[Extracted information — start]
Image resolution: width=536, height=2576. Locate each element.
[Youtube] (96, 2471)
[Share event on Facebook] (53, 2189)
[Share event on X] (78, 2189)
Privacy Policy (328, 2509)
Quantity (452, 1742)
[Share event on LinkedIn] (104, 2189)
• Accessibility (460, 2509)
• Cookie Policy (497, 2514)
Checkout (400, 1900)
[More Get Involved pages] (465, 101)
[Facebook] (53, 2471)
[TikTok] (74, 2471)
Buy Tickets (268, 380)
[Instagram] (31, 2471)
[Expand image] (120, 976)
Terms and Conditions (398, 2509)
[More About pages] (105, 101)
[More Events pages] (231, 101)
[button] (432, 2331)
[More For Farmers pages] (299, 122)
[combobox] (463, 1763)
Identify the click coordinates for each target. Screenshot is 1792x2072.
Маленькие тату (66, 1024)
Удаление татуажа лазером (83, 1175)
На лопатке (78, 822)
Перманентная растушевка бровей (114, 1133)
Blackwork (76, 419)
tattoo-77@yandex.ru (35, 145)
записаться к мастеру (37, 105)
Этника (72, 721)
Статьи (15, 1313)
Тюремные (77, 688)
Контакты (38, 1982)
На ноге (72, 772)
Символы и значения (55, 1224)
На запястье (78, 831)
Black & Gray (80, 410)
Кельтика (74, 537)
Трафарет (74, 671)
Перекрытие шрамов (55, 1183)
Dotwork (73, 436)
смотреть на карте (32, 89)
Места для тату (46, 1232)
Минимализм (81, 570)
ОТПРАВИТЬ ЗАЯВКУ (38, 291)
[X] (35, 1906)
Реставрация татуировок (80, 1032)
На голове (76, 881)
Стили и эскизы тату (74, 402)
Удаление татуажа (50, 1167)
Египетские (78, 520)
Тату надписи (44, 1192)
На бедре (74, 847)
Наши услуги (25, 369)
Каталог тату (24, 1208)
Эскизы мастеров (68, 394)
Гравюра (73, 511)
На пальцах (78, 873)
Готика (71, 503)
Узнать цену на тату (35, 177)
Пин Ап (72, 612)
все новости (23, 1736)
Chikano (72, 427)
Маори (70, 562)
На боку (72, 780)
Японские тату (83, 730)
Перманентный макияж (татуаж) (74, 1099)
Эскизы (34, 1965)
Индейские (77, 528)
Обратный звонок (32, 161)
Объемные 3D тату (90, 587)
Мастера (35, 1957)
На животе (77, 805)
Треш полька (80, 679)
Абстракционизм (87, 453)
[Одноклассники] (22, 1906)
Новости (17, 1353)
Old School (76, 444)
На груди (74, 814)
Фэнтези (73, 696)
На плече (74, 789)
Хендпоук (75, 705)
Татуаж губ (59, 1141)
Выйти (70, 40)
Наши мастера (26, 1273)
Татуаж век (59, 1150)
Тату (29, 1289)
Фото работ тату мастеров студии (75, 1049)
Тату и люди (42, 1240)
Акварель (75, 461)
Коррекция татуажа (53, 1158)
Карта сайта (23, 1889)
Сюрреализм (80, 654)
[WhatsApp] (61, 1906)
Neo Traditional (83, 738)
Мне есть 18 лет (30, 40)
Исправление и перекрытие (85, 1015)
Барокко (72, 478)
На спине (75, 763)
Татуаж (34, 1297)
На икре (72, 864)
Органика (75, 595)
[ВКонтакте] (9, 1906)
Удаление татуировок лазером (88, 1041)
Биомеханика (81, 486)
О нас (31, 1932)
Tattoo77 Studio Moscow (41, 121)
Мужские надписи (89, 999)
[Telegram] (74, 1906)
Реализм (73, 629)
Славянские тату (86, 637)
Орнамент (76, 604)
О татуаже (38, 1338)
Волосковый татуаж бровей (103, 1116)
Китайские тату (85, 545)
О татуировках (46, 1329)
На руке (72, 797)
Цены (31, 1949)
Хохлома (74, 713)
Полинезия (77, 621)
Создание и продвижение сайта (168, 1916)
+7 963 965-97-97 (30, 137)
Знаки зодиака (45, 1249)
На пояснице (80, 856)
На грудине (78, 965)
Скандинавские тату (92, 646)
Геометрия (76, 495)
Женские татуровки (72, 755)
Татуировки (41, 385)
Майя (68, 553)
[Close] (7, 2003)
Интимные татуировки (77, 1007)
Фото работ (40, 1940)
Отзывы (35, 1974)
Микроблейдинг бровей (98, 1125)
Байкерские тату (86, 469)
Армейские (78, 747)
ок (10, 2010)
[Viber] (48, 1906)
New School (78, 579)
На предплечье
[Extracted information — finish]
* Your objective *
Write out each entry again, leaving every word as it is.

* Finished exercise *
Image resolution: width=536, height=2576. Locate each element.
[Youtube] (96, 2471)
[Share event on Facebook] (53, 2189)
[Share event on X] (78, 2189)
Privacy Policy (328, 2509)
Quantity (452, 1742)
[Share event on LinkedIn] (104, 2189)
• Accessibility (460, 2509)
• Cookie Policy (497, 2514)
Checkout (400, 1900)
[More Get Involved pages] (465, 101)
[Facebook] (53, 2471)
[TikTok] (74, 2471)
Buy Tickets (268, 380)
[Instagram] (31, 2471)
[Expand image] (120, 976)
Terms and Conditions (398, 2509)
[More About pages] (105, 101)
[More Events pages] (231, 101)
[button] (432, 2331)
[More For Farmers pages] (299, 122)
[combobox] (463, 1763)
Identify the click coordinates for each target. Screenshot is 1792x2072.
Маленькие тату (66, 1024)
Удаление татуажа лазером (83, 1175)
На лопатке (78, 822)
Перманентная растушевка бровей (114, 1133)
Blackwork (76, 419)
tattoo-77@yandex.ru (35, 145)
записаться к мастеру (37, 105)
Этника (72, 721)
Статьи (15, 1313)
Тюремные (77, 688)
Контакты (38, 1982)
На ноге (72, 772)
Символы и значения (55, 1224)
На запястье (78, 831)
Black & Gray (80, 410)
Кельтика (74, 537)
Трафарет (74, 671)
Перекрытие шрамов (55, 1183)
Dotwork (73, 436)
смотреть на карте (32, 89)
Места для тату (46, 1232)
Минимализм (81, 570)
ОТПРАВИТЬ ЗАЯВКУ (38, 291)
[X] (35, 1906)
Реставрация татуировок (80, 1032)
На голове (76, 881)
Стили и эскизы тату (74, 402)
Удаление татуажа (50, 1167)
Египетские (78, 520)
Тату надписи (44, 1192)
На бедре (74, 847)
Наши услуги (25, 369)
Каталог тату (24, 1208)
Эскизы мастеров (68, 394)
Гравюра (73, 511)
На пальцах (78, 873)
Готика (71, 503)
Узнать цену на тату (35, 177)
Пин Ап (72, 612)
все новости (23, 1736)
Chikano (72, 427)
Маори (70, 562)
На боку (72, 780)
Японские тату (83, 730)
Перманентный макияж (татуаж) (74, 1099)
Эскизы (34, 1965)
Индейские (77, 528)
Обратный звонок (32, 161)
Объемные 3D тату (90, 587)
Мастера (35, 1957)
На животе (77, 805)
Треш полька (80, 679)
Абстракционизм (87, 453)
[Одноклассники] (22, 1906)
Новости (17, 1353)
Old School (76, 444)
На груди (74, 814)
Фэнтези (73, 696)
На плече (74, 789)
Хендпоук (75, 705)
Татуаж губ (59, 1141)
Выйти (70, 40)
Наши мастера (26, 1273)
Татуаж век (59, 1150)
Тату (29, 1289)
Фото работ тату мастеров студии (75, 1049)
Тату и люди (42, 1240)
Акварель (75, 461)
Коррекция татуажа (53, 1158)
Карта сайта (23, 1889)
Сюрреализм (80, 654)
[WhatsApp] (61, 1906)
Neo Traditional (83, 738)
Мне есть 18 лет (30, 40)
Исправление и перекрытие (85, 1015)
Барокко (72, 478)
На спине (75, 763)
Татуаж (34, 1297)
На икре (72, 864)
Органика (75, 595)
[ВКонтакте] (9, 1906)
Удаление татуировок лазером (88, 1041)
Биомеханика (81, 486)
О нас (31, 1932)
Tattoo77 Studio Moscow (41, 121)
Мужские надписи (89, 999)
[Telegram] (74, 1906)
Реализм (73, 629)
Славянские тату (86, 637)
Орнамент (76, 604)
О татуаже (38, 1338)
Волосковый татуаж бровей (103, 1116)
Китайские тату (85, 545)
О татуировках (46, 1329)
На руке (72, 797)
Цены (31, 1949)
Хохлома (74, 713)
Полинезия (77, 621)
Создание и продвижение сайта (168, 1916)
+7 963 965-97-97 (30, 137)
Знаки зодиака (45, 1249)
На пояснице (80, 856)
На грудине (78, 965)
Скандинавские тату (92, 646)
Геометрия (76, 495)
Женские татуровки (72, 755)
Татуировки (41, 385)
Майя (68, 553)
[Close] (7, 2003)
Интимные татуировки (77, 1007)
Фото работ (40, 1940)
Отзывы (35, 1974)
Микроблейдинг бровей (98, 1125)
Байкерские тату (86, 469)
Армейские (78, 747)
ок (10, 2010)
[Viber] (48, 1906)
New School (78, 579)
На предплечье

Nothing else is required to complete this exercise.